══ Exercise input
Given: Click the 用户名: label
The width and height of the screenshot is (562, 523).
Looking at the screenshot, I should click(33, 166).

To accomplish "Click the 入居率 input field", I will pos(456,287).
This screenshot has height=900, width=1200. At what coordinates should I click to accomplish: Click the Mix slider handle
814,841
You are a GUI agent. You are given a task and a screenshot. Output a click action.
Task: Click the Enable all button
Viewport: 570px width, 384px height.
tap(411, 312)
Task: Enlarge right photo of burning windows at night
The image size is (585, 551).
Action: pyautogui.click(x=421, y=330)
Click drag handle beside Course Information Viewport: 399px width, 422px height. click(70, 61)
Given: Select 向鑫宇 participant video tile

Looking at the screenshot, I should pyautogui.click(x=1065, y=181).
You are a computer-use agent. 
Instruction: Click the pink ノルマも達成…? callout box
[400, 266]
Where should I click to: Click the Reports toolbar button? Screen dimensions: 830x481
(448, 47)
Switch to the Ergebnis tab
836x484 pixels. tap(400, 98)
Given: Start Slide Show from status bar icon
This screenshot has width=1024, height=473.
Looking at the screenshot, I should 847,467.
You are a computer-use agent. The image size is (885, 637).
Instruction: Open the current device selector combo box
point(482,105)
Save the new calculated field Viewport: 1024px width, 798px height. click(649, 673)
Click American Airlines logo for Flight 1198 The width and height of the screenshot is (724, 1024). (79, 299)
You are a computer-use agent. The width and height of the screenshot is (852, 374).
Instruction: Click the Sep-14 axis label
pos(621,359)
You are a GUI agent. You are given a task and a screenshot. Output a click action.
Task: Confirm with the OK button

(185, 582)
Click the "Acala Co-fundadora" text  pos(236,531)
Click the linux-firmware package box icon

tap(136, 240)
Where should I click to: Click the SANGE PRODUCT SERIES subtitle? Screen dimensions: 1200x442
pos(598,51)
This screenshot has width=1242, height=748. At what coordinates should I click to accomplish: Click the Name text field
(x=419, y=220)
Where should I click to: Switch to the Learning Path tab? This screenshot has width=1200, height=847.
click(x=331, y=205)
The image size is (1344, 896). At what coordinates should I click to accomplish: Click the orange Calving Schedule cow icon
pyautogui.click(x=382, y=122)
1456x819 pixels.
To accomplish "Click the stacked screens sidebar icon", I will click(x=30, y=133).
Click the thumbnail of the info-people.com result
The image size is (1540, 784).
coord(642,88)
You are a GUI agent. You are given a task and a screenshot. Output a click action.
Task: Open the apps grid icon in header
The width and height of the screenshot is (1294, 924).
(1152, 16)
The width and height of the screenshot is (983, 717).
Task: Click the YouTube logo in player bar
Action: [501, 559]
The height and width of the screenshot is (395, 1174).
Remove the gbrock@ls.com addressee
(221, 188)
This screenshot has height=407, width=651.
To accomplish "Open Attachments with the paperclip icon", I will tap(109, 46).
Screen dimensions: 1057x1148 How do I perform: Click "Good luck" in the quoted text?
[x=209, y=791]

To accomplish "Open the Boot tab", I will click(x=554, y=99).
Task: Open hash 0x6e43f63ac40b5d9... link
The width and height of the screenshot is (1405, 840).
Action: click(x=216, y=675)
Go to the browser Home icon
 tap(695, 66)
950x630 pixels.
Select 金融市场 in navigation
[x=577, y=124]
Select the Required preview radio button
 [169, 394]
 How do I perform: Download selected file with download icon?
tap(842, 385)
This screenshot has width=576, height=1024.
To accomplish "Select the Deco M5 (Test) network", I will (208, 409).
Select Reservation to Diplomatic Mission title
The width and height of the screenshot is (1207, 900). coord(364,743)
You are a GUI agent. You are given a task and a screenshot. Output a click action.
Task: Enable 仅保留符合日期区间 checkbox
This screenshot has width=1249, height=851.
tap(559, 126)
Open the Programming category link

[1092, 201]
════
What you are asked to do. Show every line above in which the word "computer" occurs.

Solution to this problem.
You are a computer-use agent. 
You are a computer-use agent. The image size is (885, 637).
You are a computer-use agent. The width and height of the screenshot is (852, 374).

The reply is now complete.